━━ Exercise materials ━━
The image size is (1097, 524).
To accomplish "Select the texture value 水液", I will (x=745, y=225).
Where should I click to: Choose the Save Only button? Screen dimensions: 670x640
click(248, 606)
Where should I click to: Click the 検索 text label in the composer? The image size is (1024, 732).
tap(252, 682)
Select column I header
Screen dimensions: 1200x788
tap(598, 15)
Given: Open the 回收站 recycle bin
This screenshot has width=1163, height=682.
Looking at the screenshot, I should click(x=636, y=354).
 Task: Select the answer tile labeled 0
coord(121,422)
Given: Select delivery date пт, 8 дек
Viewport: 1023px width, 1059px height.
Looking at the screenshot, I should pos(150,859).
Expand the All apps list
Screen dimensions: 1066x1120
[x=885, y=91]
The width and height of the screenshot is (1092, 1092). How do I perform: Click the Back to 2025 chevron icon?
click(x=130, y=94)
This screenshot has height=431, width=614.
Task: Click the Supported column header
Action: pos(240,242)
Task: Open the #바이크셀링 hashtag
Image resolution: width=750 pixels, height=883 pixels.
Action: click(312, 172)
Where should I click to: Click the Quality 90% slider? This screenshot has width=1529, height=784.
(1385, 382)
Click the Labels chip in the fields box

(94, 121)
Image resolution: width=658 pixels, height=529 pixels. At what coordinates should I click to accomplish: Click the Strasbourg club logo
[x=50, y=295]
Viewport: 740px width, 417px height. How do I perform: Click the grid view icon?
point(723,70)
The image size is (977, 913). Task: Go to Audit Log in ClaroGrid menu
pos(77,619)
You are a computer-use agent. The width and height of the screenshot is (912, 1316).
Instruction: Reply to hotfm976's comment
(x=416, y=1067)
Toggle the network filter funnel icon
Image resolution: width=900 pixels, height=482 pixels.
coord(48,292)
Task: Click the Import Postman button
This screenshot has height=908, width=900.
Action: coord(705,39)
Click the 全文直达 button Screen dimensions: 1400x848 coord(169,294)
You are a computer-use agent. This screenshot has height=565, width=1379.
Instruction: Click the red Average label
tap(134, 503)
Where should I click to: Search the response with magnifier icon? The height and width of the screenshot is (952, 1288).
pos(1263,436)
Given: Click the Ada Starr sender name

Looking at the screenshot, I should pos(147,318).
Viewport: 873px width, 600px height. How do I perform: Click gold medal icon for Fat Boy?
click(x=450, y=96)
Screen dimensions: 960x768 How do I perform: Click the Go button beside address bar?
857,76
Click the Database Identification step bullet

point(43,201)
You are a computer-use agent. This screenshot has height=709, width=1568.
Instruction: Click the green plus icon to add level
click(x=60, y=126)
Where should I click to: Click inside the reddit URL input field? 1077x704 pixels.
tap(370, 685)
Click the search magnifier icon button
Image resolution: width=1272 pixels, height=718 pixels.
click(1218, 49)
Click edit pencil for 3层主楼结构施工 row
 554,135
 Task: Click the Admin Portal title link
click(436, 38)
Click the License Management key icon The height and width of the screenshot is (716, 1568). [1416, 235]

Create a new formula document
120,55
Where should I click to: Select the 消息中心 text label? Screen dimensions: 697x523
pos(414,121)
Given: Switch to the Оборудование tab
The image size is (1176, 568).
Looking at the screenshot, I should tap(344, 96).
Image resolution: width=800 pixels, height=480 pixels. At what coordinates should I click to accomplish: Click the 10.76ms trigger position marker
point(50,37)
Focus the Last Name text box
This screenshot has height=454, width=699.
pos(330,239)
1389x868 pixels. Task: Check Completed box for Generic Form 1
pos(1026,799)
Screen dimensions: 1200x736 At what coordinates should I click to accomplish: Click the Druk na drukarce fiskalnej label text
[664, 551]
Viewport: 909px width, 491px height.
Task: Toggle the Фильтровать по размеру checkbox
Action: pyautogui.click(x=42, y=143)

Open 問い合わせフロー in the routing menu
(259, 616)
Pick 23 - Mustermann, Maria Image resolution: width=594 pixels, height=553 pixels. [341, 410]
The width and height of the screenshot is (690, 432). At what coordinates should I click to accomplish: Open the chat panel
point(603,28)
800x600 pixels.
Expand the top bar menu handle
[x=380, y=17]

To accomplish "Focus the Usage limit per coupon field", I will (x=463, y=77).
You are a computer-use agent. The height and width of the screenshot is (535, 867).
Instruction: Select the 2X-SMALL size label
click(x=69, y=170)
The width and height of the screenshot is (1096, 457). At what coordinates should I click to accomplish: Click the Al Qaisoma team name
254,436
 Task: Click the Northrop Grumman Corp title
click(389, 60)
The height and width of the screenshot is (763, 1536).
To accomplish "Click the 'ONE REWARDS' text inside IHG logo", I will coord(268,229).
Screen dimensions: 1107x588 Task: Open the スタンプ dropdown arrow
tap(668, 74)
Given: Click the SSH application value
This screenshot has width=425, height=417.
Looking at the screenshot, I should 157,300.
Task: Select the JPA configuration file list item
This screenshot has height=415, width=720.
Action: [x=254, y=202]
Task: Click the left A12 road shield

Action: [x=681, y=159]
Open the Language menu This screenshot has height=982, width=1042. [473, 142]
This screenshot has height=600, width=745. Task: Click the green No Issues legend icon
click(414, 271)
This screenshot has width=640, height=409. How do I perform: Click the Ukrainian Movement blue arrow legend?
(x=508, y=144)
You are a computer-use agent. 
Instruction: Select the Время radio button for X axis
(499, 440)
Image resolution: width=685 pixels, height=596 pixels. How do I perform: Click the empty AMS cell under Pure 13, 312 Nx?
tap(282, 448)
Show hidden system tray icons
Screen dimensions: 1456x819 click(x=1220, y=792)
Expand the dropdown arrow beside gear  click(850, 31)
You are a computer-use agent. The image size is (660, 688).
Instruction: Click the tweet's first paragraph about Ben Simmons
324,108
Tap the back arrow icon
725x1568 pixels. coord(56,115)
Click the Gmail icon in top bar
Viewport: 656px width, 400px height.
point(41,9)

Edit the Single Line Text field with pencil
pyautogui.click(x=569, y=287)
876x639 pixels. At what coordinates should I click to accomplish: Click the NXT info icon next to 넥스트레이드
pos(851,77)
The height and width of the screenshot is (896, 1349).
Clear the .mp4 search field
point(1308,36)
━━━
What to do: What you return must match the data word for word.

Output for this exercise:
The image size is (1097, 524).
To accomplish "Select the texture value 水液", I will (x=745, y=225).
Where should I click to: Choose the Save Only button? Screen dimensions: 670x640
click(248, 606)
Where should I click to: Click the 検索 text label in the composer? The image size is (1024, 732).
tap(252, 682)
Select column I header
Screen dimensions: 1200x788
tap(598, 15)
Given: Open the 回收站 recycle bin
This screenshot has width=1163, height=682.
Looking at the screenshot, I should click(x=636, y=354).
 Task: Select the answer tile labeled 0
coord(121,422)
Given: Select delivery date пт, 8 дек
Viewport: 1023px width, 1059px height.
Looking at the screenshot, I should pos(150,859).
Expand the All apps list
Screen dimensions: 1066x1120
[x=885, y=91]
The width and height of the screenshot is (1092, 1092). How do I perform: Click the Back to 2025 chevron icon?
click(x=130, y=94)
This screenshot has height=431, width=614.
Task: Click the Supported column header
Action: pos(240,242)
Task: Open the #바이크셀링 hashtag
Image resolution: width=750 pixels, height=883 pixels.
Action: click(312, 172)
Where should I click to: Click the Quality 90% slider? This screenshot has width=1529, height=784.
(1385, 382)
Click the Labels chip in the fields box

(94, 121)
Image resolution: width=658 pixels, height=529 pixels. At what coordinates should I click to accomplish: Click the Strasbourg club logo
[x=50, y=295]
Viewport: 740px width, 417px height. How do I perform: Click the grid view icon?
point(723,70)
The image size is (977, 913). Task: Go to Audit Log in ClaroGrid menu
pos(77,619)
You are a computer-use agent. The width and height of the screenshot is (912, 1316).
Instruction: Reply to hotfm976's comment
(x=416, y=1067)
Toggle the network filter funnel icon
Image resolution: width=900 pixels, height=482 pixels.
coord(48,292)
Task: Click the Import Postman button
This screenshot has height=908, width=900.
Action: coord(705,39)
Click the 全文直达 button Screen dimensions: 1400x848 coord(169,294)
You are a computer-use agent. This screenshot has height=565, width=1379.
Instruction: Click the red Average label
tap(134, 503)
Where should I click to: Search the response with magnifier icon? The height and width of the screenshot is (952, 1288).
pos(1263,436)
Given: Click the Ada Starr sender name

Looking at the screenshot, I should pos(147,318).
Viewport: 873px width, 600px height. How do I perform: Click gold medal icon for Fat Boy?
click(x=450, y=96)
Screen dimensions: 960x768 How do I perform: Click the Go button beside address bar?
857,76
Click the Database Identification step bullet

point(43,201)
You are a computer-use agent. This screenshot has height=709, width=1568.
Instruction: Click the green plus icon to add level
click(x=60, y=126)
Where should I click to: Click inside the reddit URL input field? 1077x704 pixels.
tap(370, 685)
Click the search magnifier icon button
Image resolution: width=1272 pixels, height=718 pixels.
click(1218, 49)
Click edit pencil for 3层主楼结构施工 row
 554,135
 Task: Click the Admin Portal title link
click(436, 38)
Click the License Management key icon The height and width of the screenshot is (716, 1568). [1416, 235]

Create a new formula document
120,55
Where should I click to: Select the 消息中心 text label? Screen dimensions: 697x523
pos(414,121)
Given: Switch to the Оборудование tab
The image size is (1176, 568).
Looking at the screenshot, I should tap(344, 96).
Image resolution: width=800 pixels, height=480 pixels. At what coordinates should I click to accomplish: Click the 10.76ms trigger position marker
point(50,37)
Focus the Last Name text box
This screenshot has height=454, width=699.
pos(330,239)
1389x868 pixels. Task: Check Completed box for Generic Form 1
pos(1026,799)
Screen dimensions: 1200x736 At what coordinates should I click to accomplish: Click the Druk na drukarce fiskalnej label text
[664, 551]
Viewport: 909px width, 491px height.
Task: Toggle the Фильтровать по размеру checkbox
Action: pyautogui.click(x=42, y=143)

Open 問い合わせフロー in the routing menu
(259, 616)
Pick 23 - Mustermann, Maria Image resolution: width=594 pixels, height=553 pixels. [341, 410]
The width and height of the screenshot is (690, 432). At what coordinates should I click to accomplish: Open the chat panel
point(603,28)
800x600 pixels.
Expand the top bar menu handle
[x=380, y=17]

To accomplish "Focus the Usage limit per coupon field", I will (x=463, y=77).
You are a computer-use agent. The height and width of the screenshot is (535, 867).
Instruction: Select the 2X-SMALL size label
click(x=69, y=170)
The width and height of the screenshot is (1096, 457). At what coordinates should I click to accomplish: Click the Al Qaisoma team name
254,436
 Task: Click the Northrop Grumman Corp title
click(389, 60)
The height and width of the screenshot is (763, 1536).
To accomplish "Click the 'ONE REWARDS' text inside IHG logo", I will coord(268,229).
Screen dimensions: 1107x588 Task: Open the スタンプ dropdown arrow
tap(668, 74)
Given: Click the SSH application value
This screenshot has width=425, height=417.
Looking at the screenshot, I should 157,300.
Task: Select the JPA configuration file list item
This screenshot has height=415, width=720.
Action: [x=254, y=202]
Task: Click the left A12 road shield

Action: [x=681, y=159]
Open the Language menu This screenshot has height=982, width=1042. [473, 142]
This screenshot has height=600, width=745. Task: Click the green No Issues legend icon
click(414, 271)
This screenshot has width=640, height=409. How do I perform: Click the Ukrainian Movement blue arrow legend?
(x=508, y=144)
You are a computer-use agent. 
Instruction: Select the Время radio button for X axis
(499, 440)
Image resolution: width=685 pixels, height=596 pixels. How do I perform: Click the empty AMS cell under Pure 13, 312 Nx?
tap(282, 448)
Show hidden system tray icons
Screen dimensions: 1456x819 click(x=1220, y=792)
Expand the dropdown arrow beside gear  click(850, 31)
You are a computer-use agent. The image size is (660, 688).
Instruction: Click the tweet's first paragraph about Ben Simmons
324,108
Tap the back arrow icon
725x1568 pixels. coord(56,115)
Click the Gmail icon in top bar
Viewport: 656px width, 400px height.
point(41,9)

Edit the Single Line Text field with pencil
pyautogui.click(x=569, y=287)
876x639 pixels. At what coordinates should I click to accomplish: Click the NXT info icon next to 넥스트레이드
pos(851,77)
The height and width of the screenshot is (896, 1349).
Clear the .mp4 search field
point(1308,36)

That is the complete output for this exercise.